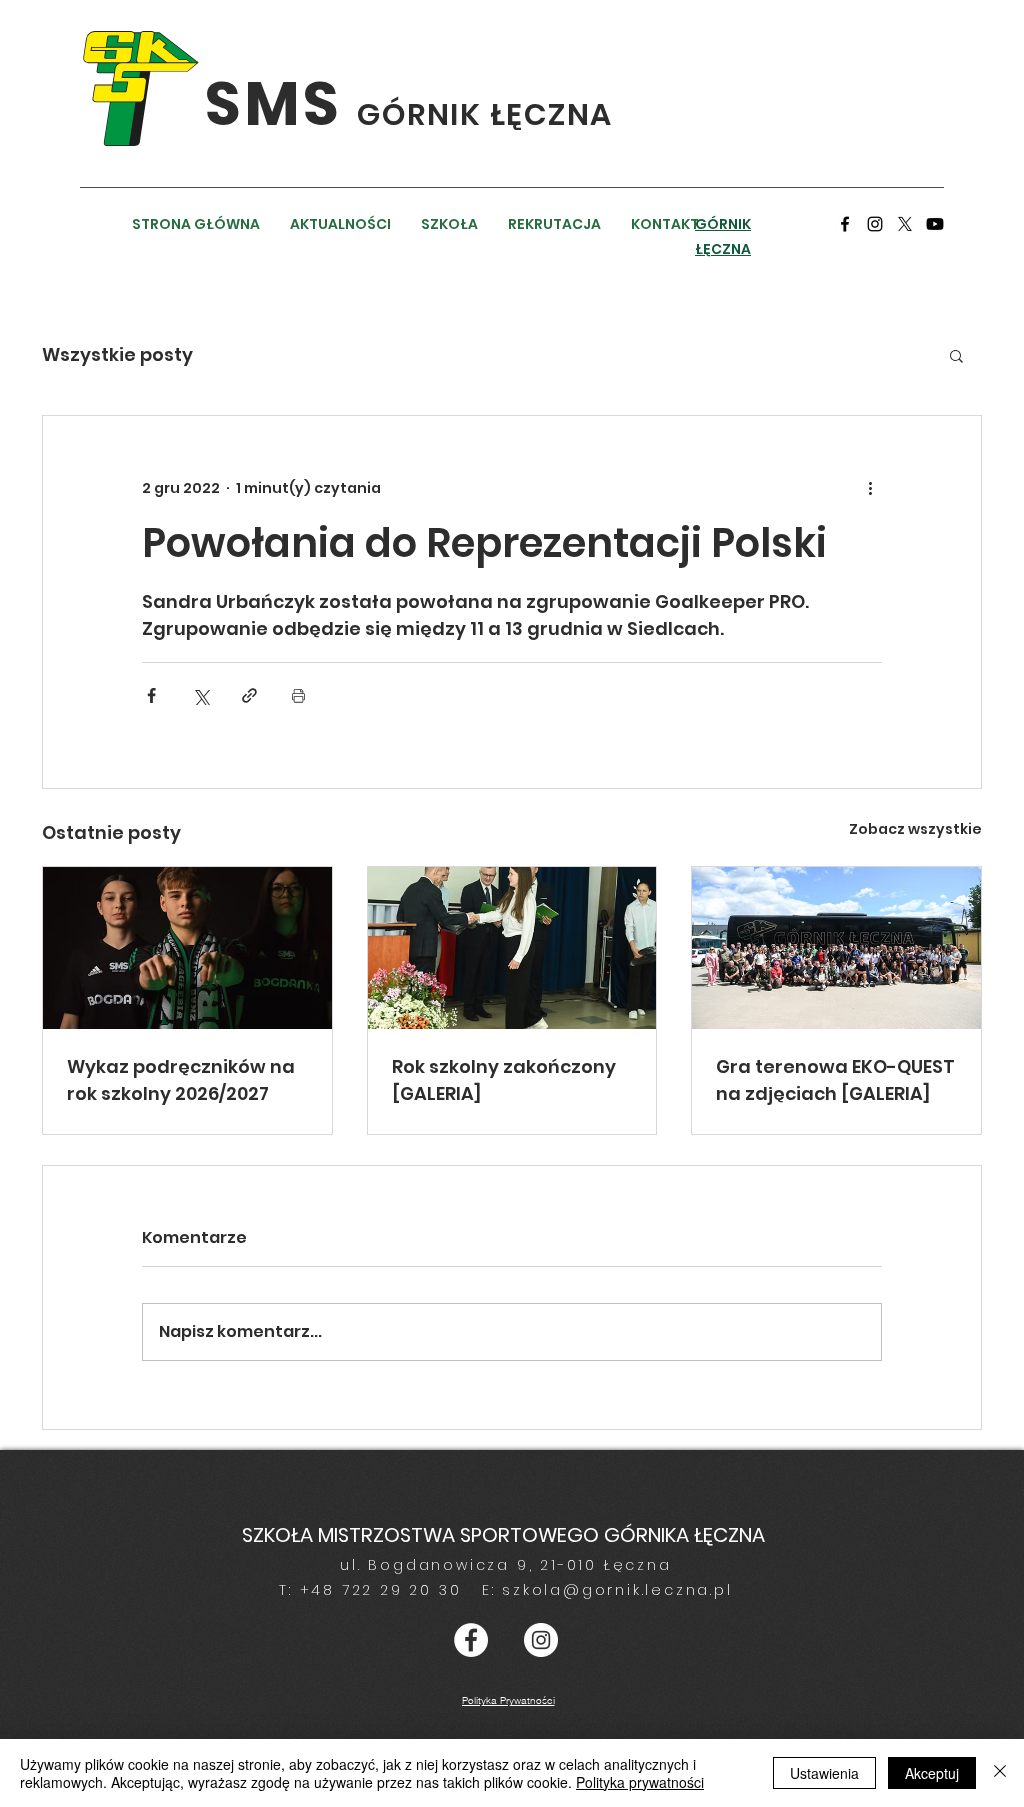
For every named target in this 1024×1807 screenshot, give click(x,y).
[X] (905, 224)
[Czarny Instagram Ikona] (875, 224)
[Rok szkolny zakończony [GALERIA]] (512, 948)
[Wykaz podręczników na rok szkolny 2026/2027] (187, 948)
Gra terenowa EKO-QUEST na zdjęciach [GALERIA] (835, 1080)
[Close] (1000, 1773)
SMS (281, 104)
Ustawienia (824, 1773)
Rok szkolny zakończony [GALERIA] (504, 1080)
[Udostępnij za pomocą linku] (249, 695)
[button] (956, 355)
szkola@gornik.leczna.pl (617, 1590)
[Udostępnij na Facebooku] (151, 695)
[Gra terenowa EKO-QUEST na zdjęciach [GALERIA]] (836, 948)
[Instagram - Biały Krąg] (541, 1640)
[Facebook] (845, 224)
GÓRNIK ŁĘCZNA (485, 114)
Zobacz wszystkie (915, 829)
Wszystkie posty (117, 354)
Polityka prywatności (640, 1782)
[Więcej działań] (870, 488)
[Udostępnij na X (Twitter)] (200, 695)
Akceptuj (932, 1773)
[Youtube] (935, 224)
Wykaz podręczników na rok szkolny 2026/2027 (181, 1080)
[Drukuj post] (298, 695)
————
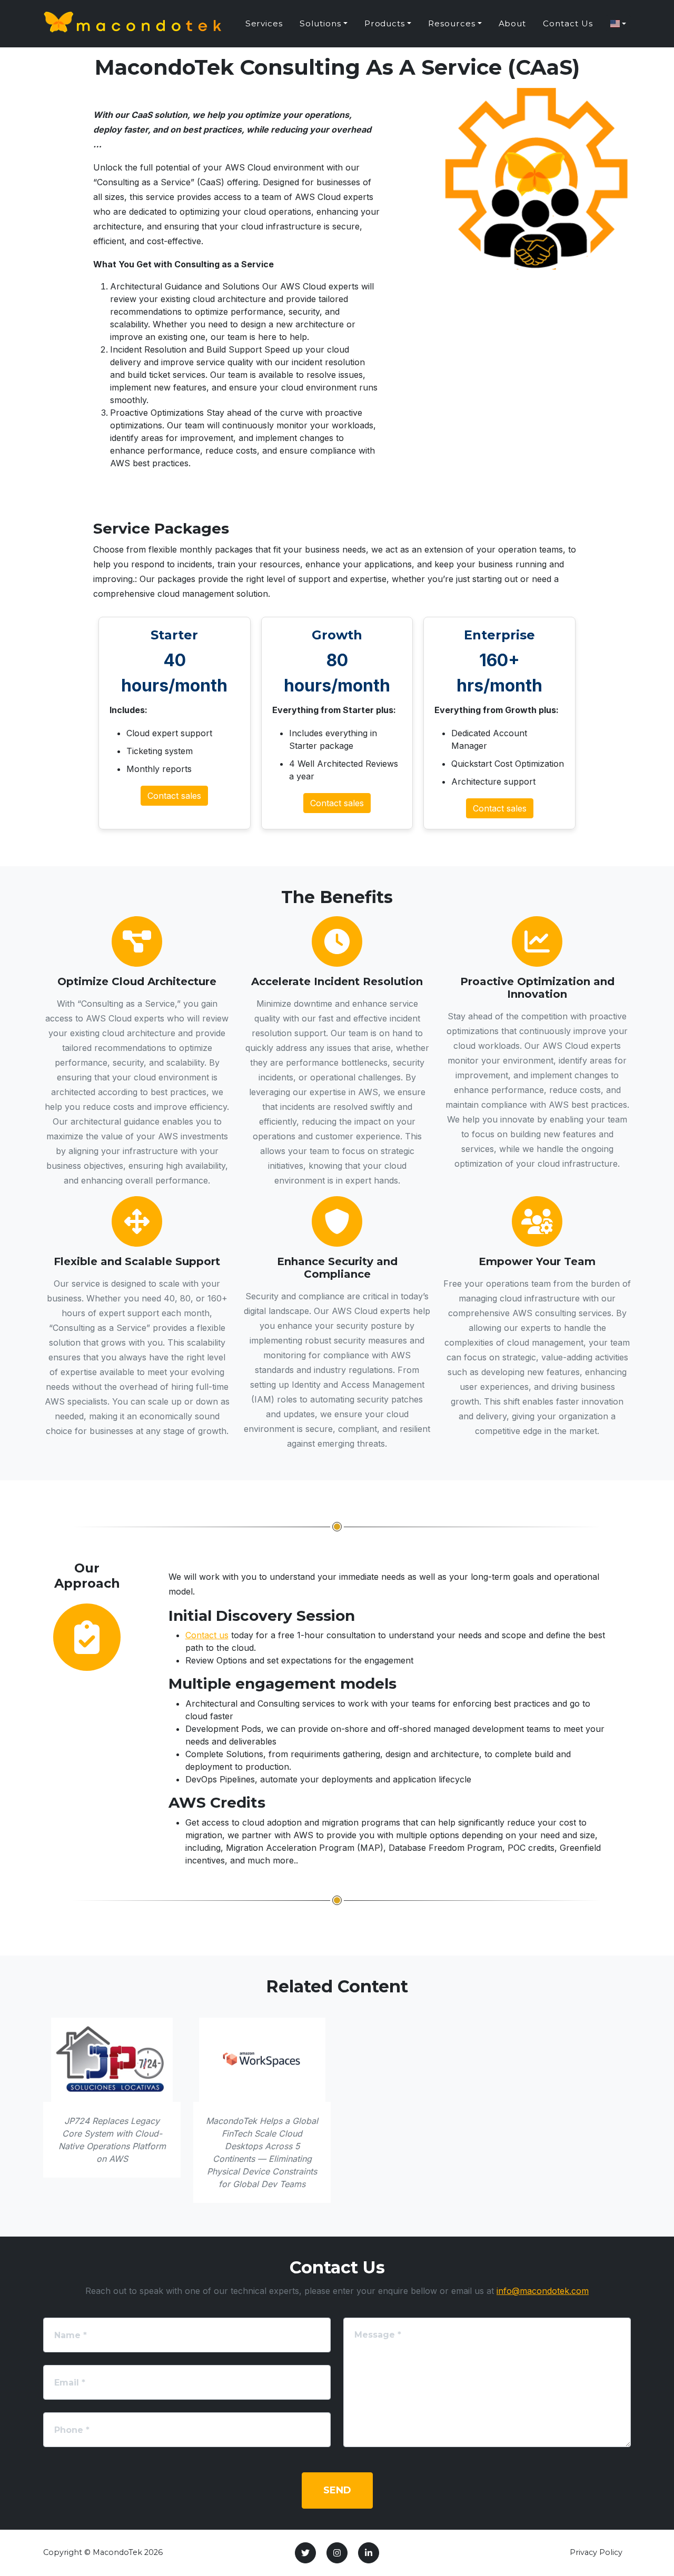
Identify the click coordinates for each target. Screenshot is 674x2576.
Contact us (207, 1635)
————
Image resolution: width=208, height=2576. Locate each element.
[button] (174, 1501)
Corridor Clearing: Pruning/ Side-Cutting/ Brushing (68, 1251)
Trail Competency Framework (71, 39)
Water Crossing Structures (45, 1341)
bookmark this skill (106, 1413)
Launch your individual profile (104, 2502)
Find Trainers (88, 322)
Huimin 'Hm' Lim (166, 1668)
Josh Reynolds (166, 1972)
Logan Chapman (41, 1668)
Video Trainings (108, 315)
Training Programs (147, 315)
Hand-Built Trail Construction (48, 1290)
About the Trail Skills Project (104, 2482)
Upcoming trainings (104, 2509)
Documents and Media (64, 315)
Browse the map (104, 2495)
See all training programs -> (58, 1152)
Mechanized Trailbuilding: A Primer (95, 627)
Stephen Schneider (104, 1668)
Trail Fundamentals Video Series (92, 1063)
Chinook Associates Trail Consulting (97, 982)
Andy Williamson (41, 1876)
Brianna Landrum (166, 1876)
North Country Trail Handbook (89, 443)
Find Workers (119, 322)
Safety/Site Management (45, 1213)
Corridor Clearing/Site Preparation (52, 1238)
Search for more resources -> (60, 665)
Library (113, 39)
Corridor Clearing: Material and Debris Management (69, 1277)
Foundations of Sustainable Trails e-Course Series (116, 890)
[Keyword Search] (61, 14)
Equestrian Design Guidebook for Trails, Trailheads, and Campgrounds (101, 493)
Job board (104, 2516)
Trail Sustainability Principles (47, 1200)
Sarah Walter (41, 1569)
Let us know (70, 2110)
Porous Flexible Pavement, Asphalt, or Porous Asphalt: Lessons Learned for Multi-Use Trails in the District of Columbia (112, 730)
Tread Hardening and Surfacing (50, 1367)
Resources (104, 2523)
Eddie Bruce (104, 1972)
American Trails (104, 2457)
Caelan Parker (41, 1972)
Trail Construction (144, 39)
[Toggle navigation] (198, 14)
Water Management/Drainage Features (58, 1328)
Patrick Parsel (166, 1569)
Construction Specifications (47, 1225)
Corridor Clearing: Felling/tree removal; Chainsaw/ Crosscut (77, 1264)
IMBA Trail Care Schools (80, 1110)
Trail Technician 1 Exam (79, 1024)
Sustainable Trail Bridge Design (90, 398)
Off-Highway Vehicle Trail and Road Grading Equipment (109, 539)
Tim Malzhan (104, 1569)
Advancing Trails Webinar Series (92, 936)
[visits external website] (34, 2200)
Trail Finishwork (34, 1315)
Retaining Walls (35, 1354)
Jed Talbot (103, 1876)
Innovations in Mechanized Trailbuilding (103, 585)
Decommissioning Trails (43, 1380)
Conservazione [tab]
————
# Work to complete
The required answer is the exact run of lines above starting at the line with "For every named" and ending at the line with "[Udostępnij na X (Twitter)] (200, 695)", with both ends present.

# Output for this exercise
For every named target in this 1024×1807 screenshot, give click(x,y).
[X] (905, 224)
[Czarny Instagram Ikona] (875, 224)
[Rok szkolny zakończony [GALERIA]] (512, 948)
[Wykaz podręczników na rok szkolny 2026/2027] (187, 948)
Gra terenowa EKO-QUEST na zdjęciach [GALERIA] (835, 1080)
[Close] (1000, 1773)
SMS (281, 104)
Ustawienia (824, 1773)
Rok szkolny zakończony [GALERIA] (504, 1080)
[Udostępnij za pomocą linku] (249, 695)
[button] (956, 355)
szkola@gornik.leczna.pl (617, 1590)
[Udostępnij na Facebooku] (151, 695)
[Gra terenowa EKO-QUEST na zdjęciach [GALERIA]] (836, 948)
[Instagram - Biały Krąg] (541, 1640)
[Facebook] (845, 224)
GÓRNIK ŁĘCZNA (485, 114)
Zobacz wszystkie (915, 829)
Wszystkie posty (117, 354)
Polityka prywatności (640, 1782)
[Więcej działań] (870, 488)
[Udostępnij na X (Twitter)] (200, 695)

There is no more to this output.